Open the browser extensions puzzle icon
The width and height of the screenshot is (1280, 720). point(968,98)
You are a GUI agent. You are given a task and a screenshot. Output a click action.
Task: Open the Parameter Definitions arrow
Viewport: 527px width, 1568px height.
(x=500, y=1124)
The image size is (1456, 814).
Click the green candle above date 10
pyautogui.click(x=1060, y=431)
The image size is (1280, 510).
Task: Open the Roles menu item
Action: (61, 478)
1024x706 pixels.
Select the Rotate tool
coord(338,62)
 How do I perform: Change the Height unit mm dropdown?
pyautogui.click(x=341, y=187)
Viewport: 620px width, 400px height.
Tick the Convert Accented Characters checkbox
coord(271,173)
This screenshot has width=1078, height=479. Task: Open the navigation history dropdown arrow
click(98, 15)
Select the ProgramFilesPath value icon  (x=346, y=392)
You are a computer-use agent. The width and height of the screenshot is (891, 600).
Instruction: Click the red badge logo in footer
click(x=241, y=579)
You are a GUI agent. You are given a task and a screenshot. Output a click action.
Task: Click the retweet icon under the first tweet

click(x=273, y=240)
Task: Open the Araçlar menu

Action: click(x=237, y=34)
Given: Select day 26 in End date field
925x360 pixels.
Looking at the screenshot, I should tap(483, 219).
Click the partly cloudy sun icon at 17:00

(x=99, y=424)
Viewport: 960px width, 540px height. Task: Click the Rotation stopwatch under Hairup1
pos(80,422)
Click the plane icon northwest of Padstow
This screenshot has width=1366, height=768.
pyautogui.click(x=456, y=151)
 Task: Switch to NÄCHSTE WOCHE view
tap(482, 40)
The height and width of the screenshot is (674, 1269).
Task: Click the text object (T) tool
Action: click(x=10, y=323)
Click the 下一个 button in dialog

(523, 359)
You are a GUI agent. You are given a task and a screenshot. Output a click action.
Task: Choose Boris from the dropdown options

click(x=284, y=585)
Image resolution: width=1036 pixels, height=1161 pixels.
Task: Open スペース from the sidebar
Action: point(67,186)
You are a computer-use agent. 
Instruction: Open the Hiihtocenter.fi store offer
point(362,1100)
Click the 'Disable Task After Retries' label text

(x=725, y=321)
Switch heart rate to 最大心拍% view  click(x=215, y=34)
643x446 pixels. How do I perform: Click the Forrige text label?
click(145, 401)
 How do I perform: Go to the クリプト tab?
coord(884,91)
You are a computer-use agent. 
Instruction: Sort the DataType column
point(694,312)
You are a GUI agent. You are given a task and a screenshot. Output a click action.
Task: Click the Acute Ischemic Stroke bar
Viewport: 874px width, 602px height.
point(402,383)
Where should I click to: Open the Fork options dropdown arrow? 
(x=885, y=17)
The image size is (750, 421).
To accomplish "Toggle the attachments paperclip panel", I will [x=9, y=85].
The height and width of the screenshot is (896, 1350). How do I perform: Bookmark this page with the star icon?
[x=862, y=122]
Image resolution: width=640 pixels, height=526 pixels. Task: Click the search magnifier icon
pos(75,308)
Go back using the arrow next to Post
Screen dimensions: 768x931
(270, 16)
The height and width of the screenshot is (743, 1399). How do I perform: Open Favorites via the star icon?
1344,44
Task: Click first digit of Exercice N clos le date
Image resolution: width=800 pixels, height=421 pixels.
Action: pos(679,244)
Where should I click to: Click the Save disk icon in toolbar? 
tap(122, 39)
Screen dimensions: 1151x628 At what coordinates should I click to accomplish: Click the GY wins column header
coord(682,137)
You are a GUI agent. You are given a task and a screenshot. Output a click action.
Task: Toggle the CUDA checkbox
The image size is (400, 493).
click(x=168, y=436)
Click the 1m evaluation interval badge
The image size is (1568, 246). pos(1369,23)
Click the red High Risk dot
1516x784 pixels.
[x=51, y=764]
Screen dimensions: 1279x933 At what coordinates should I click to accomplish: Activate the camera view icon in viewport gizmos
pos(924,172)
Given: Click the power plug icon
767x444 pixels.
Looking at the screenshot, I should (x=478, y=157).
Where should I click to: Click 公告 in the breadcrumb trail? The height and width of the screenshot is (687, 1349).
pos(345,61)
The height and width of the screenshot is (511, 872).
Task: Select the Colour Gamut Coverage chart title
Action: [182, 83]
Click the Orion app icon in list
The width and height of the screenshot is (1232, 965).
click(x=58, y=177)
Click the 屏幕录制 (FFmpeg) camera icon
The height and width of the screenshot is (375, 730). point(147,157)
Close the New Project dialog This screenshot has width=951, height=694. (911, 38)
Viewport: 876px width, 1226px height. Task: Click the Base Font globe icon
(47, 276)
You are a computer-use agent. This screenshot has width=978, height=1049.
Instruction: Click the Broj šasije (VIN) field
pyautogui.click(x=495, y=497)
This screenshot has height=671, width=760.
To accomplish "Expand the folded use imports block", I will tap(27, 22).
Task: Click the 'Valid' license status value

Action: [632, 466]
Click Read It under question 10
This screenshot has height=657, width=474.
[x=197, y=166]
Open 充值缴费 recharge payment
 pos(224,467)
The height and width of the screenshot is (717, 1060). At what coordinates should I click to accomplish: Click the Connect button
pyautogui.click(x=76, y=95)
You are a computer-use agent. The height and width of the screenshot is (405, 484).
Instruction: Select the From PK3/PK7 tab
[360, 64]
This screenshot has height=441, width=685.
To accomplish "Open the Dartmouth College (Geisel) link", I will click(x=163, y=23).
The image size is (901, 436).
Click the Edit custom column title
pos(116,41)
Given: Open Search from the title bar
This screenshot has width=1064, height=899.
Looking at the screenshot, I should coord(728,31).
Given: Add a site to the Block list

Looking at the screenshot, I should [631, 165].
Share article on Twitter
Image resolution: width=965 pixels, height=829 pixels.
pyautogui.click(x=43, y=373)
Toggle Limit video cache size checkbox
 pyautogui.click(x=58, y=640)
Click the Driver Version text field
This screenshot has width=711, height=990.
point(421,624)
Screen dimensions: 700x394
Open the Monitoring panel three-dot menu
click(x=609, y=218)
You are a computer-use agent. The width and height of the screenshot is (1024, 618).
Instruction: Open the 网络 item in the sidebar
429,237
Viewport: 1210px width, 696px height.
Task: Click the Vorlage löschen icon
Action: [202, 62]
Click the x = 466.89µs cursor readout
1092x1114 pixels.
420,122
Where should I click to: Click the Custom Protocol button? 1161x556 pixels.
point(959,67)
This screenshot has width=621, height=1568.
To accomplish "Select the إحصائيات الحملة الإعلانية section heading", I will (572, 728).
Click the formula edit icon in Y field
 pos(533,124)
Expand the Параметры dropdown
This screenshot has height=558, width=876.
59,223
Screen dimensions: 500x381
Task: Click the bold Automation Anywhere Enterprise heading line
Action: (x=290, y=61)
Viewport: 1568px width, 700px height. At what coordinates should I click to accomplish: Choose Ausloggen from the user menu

- WHAT YOU WILL DO:
All the lines above should appear again in the answer, exactly as written.

- RESPONSE:
Open the browser extensions puzzle icon
The width and height of the screenshot is (1280, 720). point(968,98)
You are a GUI agent. You are given a task and a screenshot. Output a click action.
Task: Open the Parameter Definitions arrow
Viewport: 527px width, 1568px height.
(x=500, y=1124)
The image size is (1456, 814).
Click the green candle above date 10
pyautogui.click(x=1060, y=431)
The image size is (1280, 510).
Task: Open the Roles menu item
Action: (61, 478)
1024x706 pixels.
Select the Rotate tool
coord(338,62)
 How do I perform: Change the Height unit mm dropdown?
pyautogui.click(x=341, y=187)
Viewport: 620px width, 400px height.
Tick the Convert Accented Characters checkbox
coord(271,173)
This screenshot has width=1078, height=479. Task: Open the navigation history dropdown arrow
click(98, 15)
Select the ProgramFilesPath value icon  (x=346, y=392)
You are a computer-use agent. The width and height of the screenshot is (891, 600).
Instruction: Click the red badge logo in footer
click(x=241, y=579)
You are a GUI agent. You are given a task and a screenshot. Output a click action.
Task: Click the retweet icon under the first tweet

click(x=273, y=240)
Task: Open the Araçlar menu

Action: click(x=237, y=34)
Given: Select day 26 in End date field
925x360 pixels.
Looking at the screenshot, I should tap(483, 219).
Click the partly cloudy sun icon at 17:00

(x=99, y=424)
Viewport: 960px width, 540px height. Task: Click the Rotation stopwatch under Hairup1
pos(80,422)
Click the plane icon northwest of Padstow
This screenshot has width=1366, height=768.
pyautogui.click(x=456, y=151)
 Task: Switch to NÄCHSTE WOCHE view
tap(482, 40)
The height and width of the screenshot is (674, 1269).
Task: Click the text object (T) tool
Action: click(x=10, y=323)
Click the 下一个 button in dialog

(523, 359)
You are a GUI agent. You are given a task and a screenshot. Output a click action.
Task: Choose Boris from the dropdown options

click(x=284, y=585)
Image resolution: width=1036 pixels, height=1161 pixels.
Task: Open スペース from the sidebar
Action: point(67,186)
You are a computer-use agent. 
Instruction: Open the Hiihtocenter.fi store offer
point(362,1100)
Click the 'Disable Task After Retries' label text

(x=725, y=321)
Switch heart rate to 最大心拍% view  click(x=215, y=34)
643x446 pixels. How do I perform: Click the Forrige text label?
click(145, 401)
 How do I perform: Go to the クリプト tab?
coord(884,91)
You are a computer-use agent. 
Instruction: Sort the DataType column
point(694,312)
You are a GUI agent. You are given a task and a screenshot. Output a click action.
Task: Click the Acute Ischemic Stroke bar
Viewport: 874px width, 602px height.
point(402,383)
Where should I click to: Open the Fork options dropdown arrow? 
(x=885, y=17)
The image size is (750, 421).
To accomplish "Toggle the attachments paperclip panel", I will [x=9, y=85].
The height and width of the screenshot is (896, 1350). How do I perform: Bookmark this page with the star icon?
[x=862, y=122]
Image resolution: width=640 pixels, height=526 pixels. Task: Click the search magnifier icon
pos(75,308)
Go back using the arrow next to Post
Screen dimensions: 768x931
(270, 16)
The height and width of the screenshot is (743, 1399). How do I perform: Open Favorites via the star icon?
1344,44
Task: Click first digit of Exercice N clos le date
Image resolution: width=800 pixels, height=421 pixels.
Action: pos(679,244)
Where should I click to: Click the Save disk icon in toolbar? 
tap(122, 39)
Screen dimensions: 1151x628 At what coordinates should I click to accomplish: Click the GY wins column header
coord(682,137)
You are a GUI agent. You are given a task and a screenshot. Output a click action.
Task: Toggle the CUDA checkbox
The image size is (400, 493).
click(x=168, y=436)
Click the 1m evaluation interval badge
The image size is (1568, 246). pos(1369,23)
Click the red High Risk dot
1516x784 pixels.
[x=51, y=764]
Screen dimensions: 1279x933 At what coordinates should I click to accomplish: Activate the camera view icon in viewport gizmos
pos(924,172)
Given: Click the power plug icon
767x444 pixels.
Looking at the screenshot, I should (x=478, y=157).
Where should I click to: Click 公告 in the breadcrumb trail? The height and width of the screenshot is (687, 1349).
pos(345,61)
The height and width of the screenshot is (511, 872).
Task: Select the Colour Gamut Coverage chart title
Action: [182, 83]
Click the Orion app icon in list
The width and height of the screenshot is (1232, 965).
click(x=58, y=177)
Click the 屏幕录制 (FFmpeg) camera icon
The height and width of the screenshot is (375, 730). point(147,157)
Close the New Project dialog This screenshot has width=951, height=694. (911, 38)
Viewport: 876px width, 1226px height. Task: Click the Base Font globe icon
(47, 276)
You are a computer-use agent. This screenshot has width=978, height=1049.
Instruction: Click the Broj šasije (VIN) field
pyautogui.click(x=495, y=497)
This screenshot has height=671, width=760.
To accomplish "Expand the folded use imports block", I will tap(27, 22).
Task: Click the 'Valid' license status value

Action: [632, 466]
Click Read It under question 10
This screenshot has height=657, width=474.
[x=197, y=166]
Open 充值缴费 recharge payment
 pos(224,467)
The height and width of the screenshot is (717, 1060). At what coordinates should I click to accomplish: Click the Connect button
pyautogui.click(x=76, y=95)
You are a computer-use agent. The height and width of the screenshot is (405, 484).
Instruction: Select the From PK3/PK7 tab
[360, 64]
This screenshot has height=441, width=685.
To accomplish "Open the Dartmouth College (Geisel) link", I will click(x=163, y=23).
The image size is (901, 436).
Click the Edit custom column title
pos(116,41)
Given: Open Search from the title bar
This screenshot has width=1064, height=899.
Looking at the screenshot, I should coord(728,31).
Given: Add a site to the Block list

Looking at the screenshot, I should [631, 165].
Share article on Twitter
Image resolution: width=965 pixels, height=829 pixels.
pyautogui.click(x=43, y=373)
Toggle Limit video cache size checkbox
 pyautogui.click(x=58, y=640)
Click the Driver Version text field
This screenshot has width=711, height=990.
point(421,624)
Screen dimensions: 700x394
Open the Monitoring panel three-dot menu
click(x=609, y=218)
You are a computer-use agent. The width and height of the screenshot is (1024, 618).
Instruction: Open the 网络 item in the sidebar
429,237
Viewport: 1210px width, 696px height.
Task: Click the Vorlage löschen icon
Action: [202, 62]
Click the x = 466.89µs cursor readout
1092x1114 pixels.
420,122
Where should I click to: Click the Custom Protocol button? 1161x556 pixels.
point(959,67)
This screenshot has width=621, height=1568.
To accomplish "Select the إحصائيات الحملة الإعلانية section heading", I will (572, 728).
Click the formula edit icon in Y field
 pos(533,124)
Expand the Параметры dropdown
This screenshot has height=558, width=876.
59,223
Screen dimensions: 500x381
Task: Click the bold Automation Anywhere Enterprise heading line
Action: (x=290, y=61)
Viewport: 1568px width, 700px height. At what coordinates should I click to accomplish: Choose Ausloggen from the user menu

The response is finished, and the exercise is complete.